With students returning university this month, many will be moving away from home for the first time, or into student housing having previously been in university halls.

Those experiencing living away from home for the first time may not be sure if they have to pay council tax or not.

If you qualify as a full-time student you will not have to pay council tax, but this is everything you need to know.

Do I need to pay council tax when I am a student?

Your student house will be “exempt” from council tax if it is only occupied by full-time students at university or college, while student halls are automatically exempt.

If your house isn’t fully occupied by full-time students then the property will be required to pay council tax, however full-time students are “disregarded”.
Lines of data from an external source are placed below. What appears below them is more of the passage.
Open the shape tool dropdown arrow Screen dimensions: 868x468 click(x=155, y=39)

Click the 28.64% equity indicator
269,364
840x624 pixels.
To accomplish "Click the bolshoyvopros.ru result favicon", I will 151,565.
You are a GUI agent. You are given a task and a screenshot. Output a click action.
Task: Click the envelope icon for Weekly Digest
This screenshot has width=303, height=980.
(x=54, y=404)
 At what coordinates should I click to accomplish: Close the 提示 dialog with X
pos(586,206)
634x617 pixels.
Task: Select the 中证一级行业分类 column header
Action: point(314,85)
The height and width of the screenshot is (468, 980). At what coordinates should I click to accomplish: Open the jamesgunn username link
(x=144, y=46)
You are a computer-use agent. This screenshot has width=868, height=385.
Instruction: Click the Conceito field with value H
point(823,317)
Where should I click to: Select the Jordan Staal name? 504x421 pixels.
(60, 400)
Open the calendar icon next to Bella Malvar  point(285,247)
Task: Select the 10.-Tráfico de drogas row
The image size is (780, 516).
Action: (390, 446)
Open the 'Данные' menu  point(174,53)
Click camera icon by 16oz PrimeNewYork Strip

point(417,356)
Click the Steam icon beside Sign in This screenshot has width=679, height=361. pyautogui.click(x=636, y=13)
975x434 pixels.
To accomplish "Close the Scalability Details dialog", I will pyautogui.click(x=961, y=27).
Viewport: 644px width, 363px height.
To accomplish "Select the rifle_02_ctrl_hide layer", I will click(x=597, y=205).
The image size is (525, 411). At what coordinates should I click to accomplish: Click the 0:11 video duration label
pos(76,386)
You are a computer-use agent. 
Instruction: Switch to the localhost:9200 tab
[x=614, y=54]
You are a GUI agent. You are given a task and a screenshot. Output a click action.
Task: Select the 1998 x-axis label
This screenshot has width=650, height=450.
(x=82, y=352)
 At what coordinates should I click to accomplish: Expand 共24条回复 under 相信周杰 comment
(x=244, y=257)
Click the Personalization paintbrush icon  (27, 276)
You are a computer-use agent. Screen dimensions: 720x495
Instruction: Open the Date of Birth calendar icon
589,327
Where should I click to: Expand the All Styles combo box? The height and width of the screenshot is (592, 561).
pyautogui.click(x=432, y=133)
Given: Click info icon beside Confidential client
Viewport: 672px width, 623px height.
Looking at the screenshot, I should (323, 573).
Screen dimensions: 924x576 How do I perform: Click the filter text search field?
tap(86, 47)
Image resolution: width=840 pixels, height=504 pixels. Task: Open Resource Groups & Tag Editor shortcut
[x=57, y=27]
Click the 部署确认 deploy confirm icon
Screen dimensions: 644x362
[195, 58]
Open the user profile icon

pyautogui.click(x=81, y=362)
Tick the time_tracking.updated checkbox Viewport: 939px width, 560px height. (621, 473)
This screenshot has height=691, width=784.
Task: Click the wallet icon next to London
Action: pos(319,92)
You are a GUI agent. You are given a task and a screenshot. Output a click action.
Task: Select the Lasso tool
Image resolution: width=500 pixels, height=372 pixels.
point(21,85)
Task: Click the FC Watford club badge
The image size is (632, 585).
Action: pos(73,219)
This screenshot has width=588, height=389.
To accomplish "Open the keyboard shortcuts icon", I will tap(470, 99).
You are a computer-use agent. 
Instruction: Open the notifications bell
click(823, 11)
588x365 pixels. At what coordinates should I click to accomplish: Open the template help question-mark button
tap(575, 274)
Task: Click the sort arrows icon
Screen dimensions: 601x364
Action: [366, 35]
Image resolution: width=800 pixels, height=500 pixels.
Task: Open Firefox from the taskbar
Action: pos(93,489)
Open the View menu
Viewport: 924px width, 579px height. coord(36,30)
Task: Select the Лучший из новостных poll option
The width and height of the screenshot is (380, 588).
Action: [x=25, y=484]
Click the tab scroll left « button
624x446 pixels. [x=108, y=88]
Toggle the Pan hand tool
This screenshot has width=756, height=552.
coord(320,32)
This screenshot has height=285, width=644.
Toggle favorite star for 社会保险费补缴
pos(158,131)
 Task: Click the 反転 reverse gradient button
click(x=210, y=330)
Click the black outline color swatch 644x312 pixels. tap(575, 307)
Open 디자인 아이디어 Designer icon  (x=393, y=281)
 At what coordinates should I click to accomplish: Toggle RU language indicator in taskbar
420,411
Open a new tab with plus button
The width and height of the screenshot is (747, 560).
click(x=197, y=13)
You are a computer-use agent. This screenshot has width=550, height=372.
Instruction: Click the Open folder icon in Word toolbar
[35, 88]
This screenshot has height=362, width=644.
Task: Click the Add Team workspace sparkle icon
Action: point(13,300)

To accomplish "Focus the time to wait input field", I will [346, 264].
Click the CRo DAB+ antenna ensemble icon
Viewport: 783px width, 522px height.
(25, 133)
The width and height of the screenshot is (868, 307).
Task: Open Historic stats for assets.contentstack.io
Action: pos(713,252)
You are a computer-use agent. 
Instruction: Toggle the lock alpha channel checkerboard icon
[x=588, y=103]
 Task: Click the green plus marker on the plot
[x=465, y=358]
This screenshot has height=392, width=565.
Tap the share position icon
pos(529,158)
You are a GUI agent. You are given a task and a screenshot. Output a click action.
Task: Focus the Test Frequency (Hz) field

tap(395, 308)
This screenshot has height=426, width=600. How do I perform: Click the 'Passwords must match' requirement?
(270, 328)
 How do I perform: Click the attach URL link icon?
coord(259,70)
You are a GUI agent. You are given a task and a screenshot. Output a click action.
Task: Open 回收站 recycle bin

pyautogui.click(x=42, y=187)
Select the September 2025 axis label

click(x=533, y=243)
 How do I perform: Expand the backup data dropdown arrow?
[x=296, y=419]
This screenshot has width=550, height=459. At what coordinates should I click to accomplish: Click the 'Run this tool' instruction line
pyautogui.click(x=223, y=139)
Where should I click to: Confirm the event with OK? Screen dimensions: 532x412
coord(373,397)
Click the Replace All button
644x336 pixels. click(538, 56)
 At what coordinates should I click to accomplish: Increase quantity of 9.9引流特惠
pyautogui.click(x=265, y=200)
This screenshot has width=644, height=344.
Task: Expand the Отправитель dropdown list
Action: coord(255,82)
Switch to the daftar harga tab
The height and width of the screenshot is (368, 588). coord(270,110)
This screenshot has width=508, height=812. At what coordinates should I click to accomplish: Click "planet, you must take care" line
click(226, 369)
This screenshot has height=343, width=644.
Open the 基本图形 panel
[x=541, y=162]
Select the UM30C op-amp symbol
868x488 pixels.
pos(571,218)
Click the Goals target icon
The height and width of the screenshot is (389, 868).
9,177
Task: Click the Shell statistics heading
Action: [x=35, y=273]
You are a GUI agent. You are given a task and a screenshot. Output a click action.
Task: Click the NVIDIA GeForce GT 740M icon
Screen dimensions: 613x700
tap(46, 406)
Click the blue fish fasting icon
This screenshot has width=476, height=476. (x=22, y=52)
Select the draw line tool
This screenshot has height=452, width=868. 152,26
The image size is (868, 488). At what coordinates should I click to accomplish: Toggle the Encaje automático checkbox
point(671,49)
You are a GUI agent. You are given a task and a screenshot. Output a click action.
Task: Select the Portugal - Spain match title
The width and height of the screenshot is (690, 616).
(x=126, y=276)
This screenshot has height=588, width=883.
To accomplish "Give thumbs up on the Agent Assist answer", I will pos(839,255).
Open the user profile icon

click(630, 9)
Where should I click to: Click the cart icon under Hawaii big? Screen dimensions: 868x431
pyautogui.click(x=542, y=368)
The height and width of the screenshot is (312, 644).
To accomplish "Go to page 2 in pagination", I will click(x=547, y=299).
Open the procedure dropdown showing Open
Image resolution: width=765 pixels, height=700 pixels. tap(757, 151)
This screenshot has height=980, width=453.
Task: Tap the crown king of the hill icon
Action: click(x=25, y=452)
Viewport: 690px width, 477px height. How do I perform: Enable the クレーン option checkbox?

This means that those living in the property who aren’t students may be able to get a discount on their council tax bill.

Am I a full-time student?

The guidance from Citizen’s Advice reads: “You’re a full-time student for council tax purposes if your course:

  • lasts at least 1 calendar or academic year for at least 24 weeks out of the year, and
  • normally involves at least 21 hours of study, tuition or work experience per week during term time.

“The local council might ask for proof that you're a full-time student. You can ask for a certificate from your university or college which must provide it, unless more than a year has passed since your course finished.”

You can read more about council tax discounts for students on GOV.UK.

How are council tax bands calculated?

According to the Government website, council tax valuations are based on the value of properties that aren’t used for business purposes.

This value is based on the price the property would have sold for on the open market on April 1, 1991, in England and April 1, 2003, in Wales.

From there the Valuation Office Agency (VOA) assesses properties to work out what council tax band they are in based on a number of factors.

They are:

  • size
  • layout
  • character
  • location
  • change in use
  • value on April 1, 1991 (England) or April 1, 2003 (Wales)

A property that’s increased in size may move to a higher band when it’s next purchased.

In Scotland, all residential properties are given a Council Tax valuation band by the local assessor. The band is based on the value of your home on 1 April 1991. A different amount of Council Tax is charged on each band.

Each local council has a list of all the domestic property in its area, together with its valuation band.